The aleatoric uncertainty can be modeled by augmenting the loss function. For example, assuming that the noise of the data obeys a Gaussian distribution (i.e., $ε \sim N (0, σ^{2})$ ), the predicted output distribution of the model for a given input, x, is $N (\hat{y}, σ^{2})$ . The loss function that predicts aleatoric uncertainty $σ_{a}$ can be obtained by minimizing the negative log-likelihood (NLL) loss function for all the training data (as seen in Eq. 1). $L (y_{i} {|x}_{i}) = \frac{log ({\hat{σ}}_{a}^{2} (x_{i}))}{2} + \frac{{‖ y_{i} - \hat{y} (x_{i}) ‖}_{2}^{2}}{2 {\hat{σ}}_{a}^{2} (x_{i})}$ (1)

Epistemic uncertainty is significantly more difficult to quantify than aleatoric uncertainty, although many methods to do so have been proposed, including Bayesian neural networks (BNNs), deep ensembles, and evidential deep regression (EDR).

BNNs introduce priori assumptions to model epistemic uncertainty by setting a prior distribution, $ω$ , upon the weight parameters of a neural network and using dataset $D$ to derive the posterior distribution, $P (ω | D)$ , of $ω$ . However, BNNs are difficult to apply in practice because posterior distribution $P (ω | D)$ is usually intractable. Approximation algorithms for BNNs have been proposed to estimate the epistemic uncertainty, such as variational inference and Monte Carlo dropouts.

Deep ensembles are another powerful approach for modeling epistemic uncertainty and have been widely used in many applications. A deep ensemble uses several base models and can generate multiple predictions, ${{\hat{y}}_{j}}_{j = 1}^{M}$ , for the same input, $x$ , where $M$ is the number of models in the deep ensemble. The variance in the predictions can be used as the epistemic uncertainty. Deep ensembles are easy to implement and can achieve as good or better uncertainty estimation than BNN approximation algorithms.

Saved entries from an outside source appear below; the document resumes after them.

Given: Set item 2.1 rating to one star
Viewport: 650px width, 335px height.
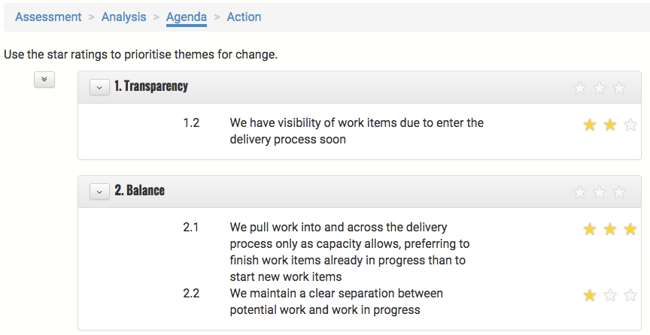Looking at the screenshot, I should [590, 229].
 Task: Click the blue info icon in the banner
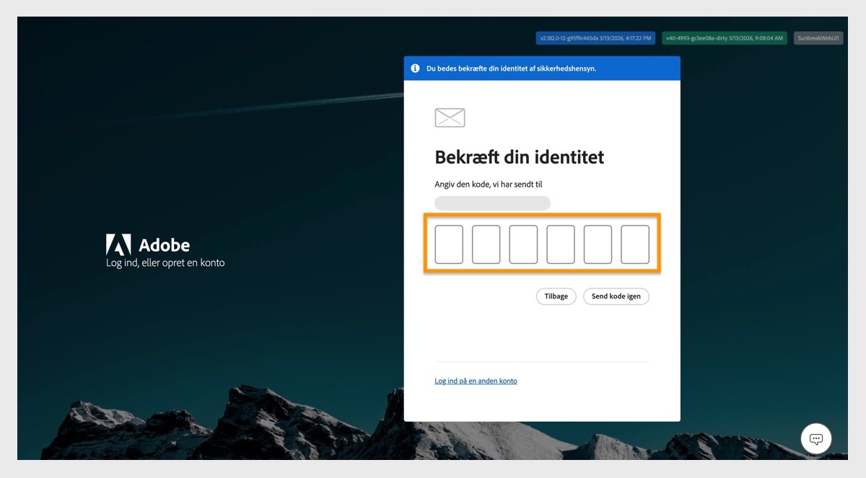415,68
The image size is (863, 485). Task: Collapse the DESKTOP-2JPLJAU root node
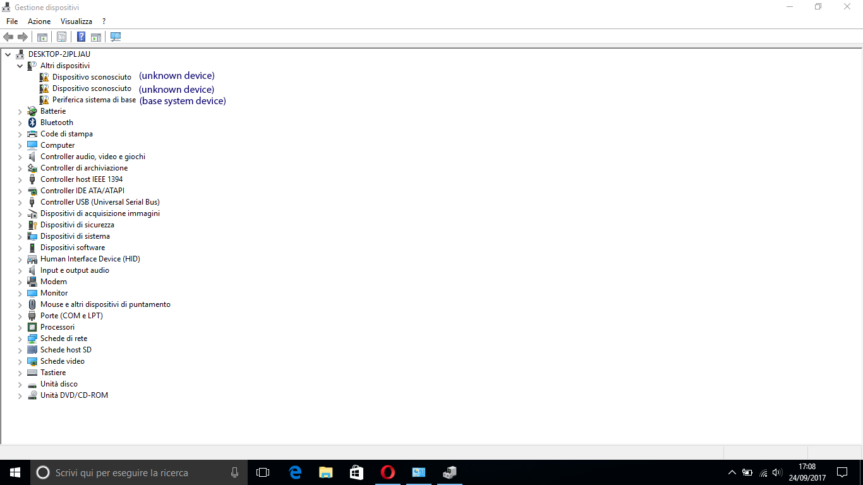click(x=8, y=54)
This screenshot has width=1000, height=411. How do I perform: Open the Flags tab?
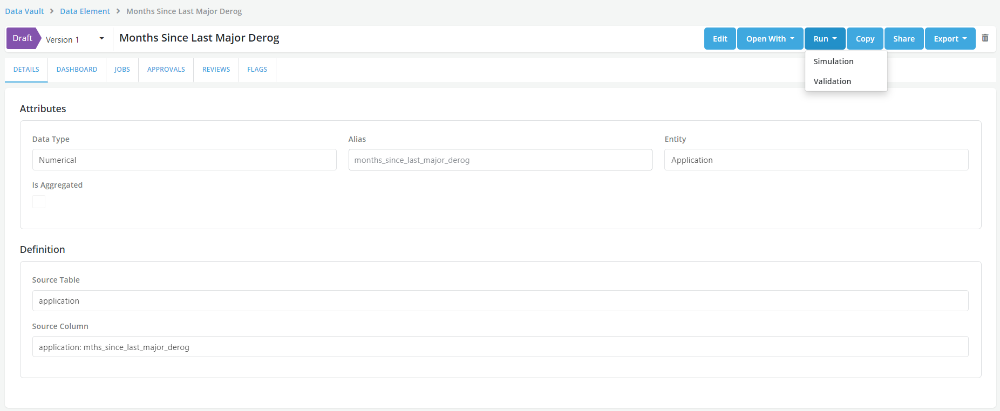[257, 70]
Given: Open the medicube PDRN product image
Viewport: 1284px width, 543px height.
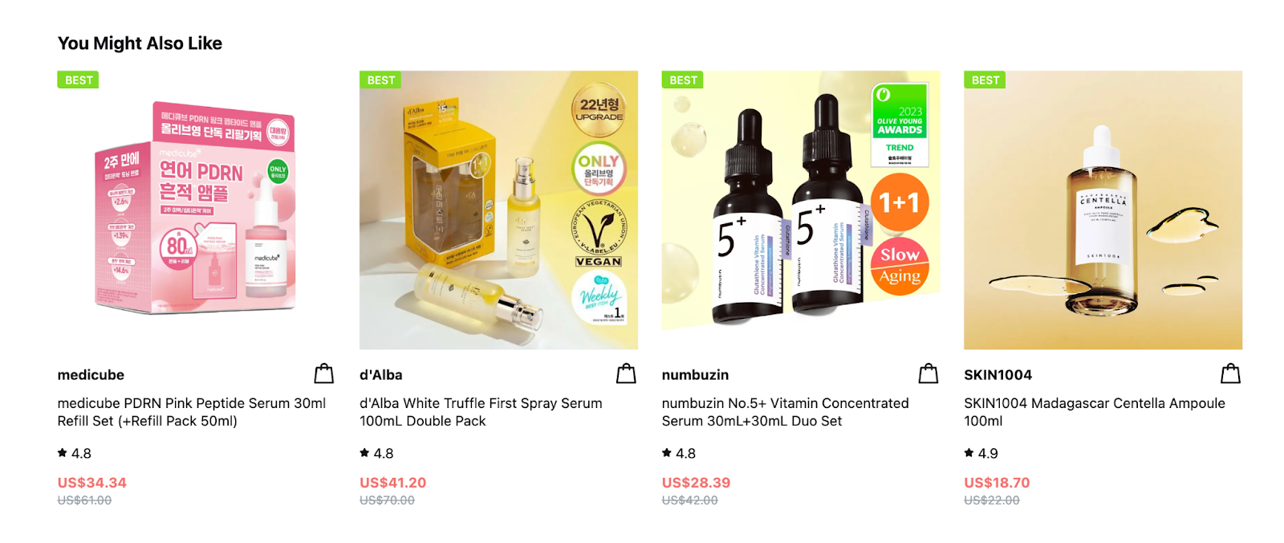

Furthermore, EDR directly learns the higher-order distribution of the neural network output. It uses a deterministic network to learn both the aleatoric and epistemic uncertainties by placing evidential priors over the original loss function that predicts the aleatoric uncertainty. EDR has achieved satisfactory results in many applications. However, a recent study found that EDR has theoretical shortcomings in terms of its mathematical foundations [33].

Taking all these considerations into account, we chose to estimate the aleatoric uncertainty by augmenting the loss function and estimate the epistemic uncertainty using deep ensembles, which are more stable and easier to implement.

Hexagonal CNN model training for photoelectron track reconstruction

X-ray polarization reconstruction algorithms are typically divided into two steps. First, the track features are extracted from individual photoelectron track images (also called track reconstruction), which typically include the photoelectron emission angles $(φ)$ , absorption points $(x, y)$ , and photoelectron energies $(E)$ . Subsequently, the polarization parameters (polarization fraction and EVPA) of the X-ray source are estimated based on the emission angles extracted from a large number of photoelectrons. Among these, the extraction of track features from blurred photoelectron track images is the key to polarization reconstruction. The following section describes the implementation of the hexagonal CNN-based photoelectron track feature reconstruction algorithm in detail.

3.1

Dataset

Supervised learning was used for the photoelectron track reconstruction. Because the true emission angle, $φ$ , in the experimental data is unknown following a distribution of $cos 2 φ$ , the dataset used for track reconstruction had to be generated by simulation.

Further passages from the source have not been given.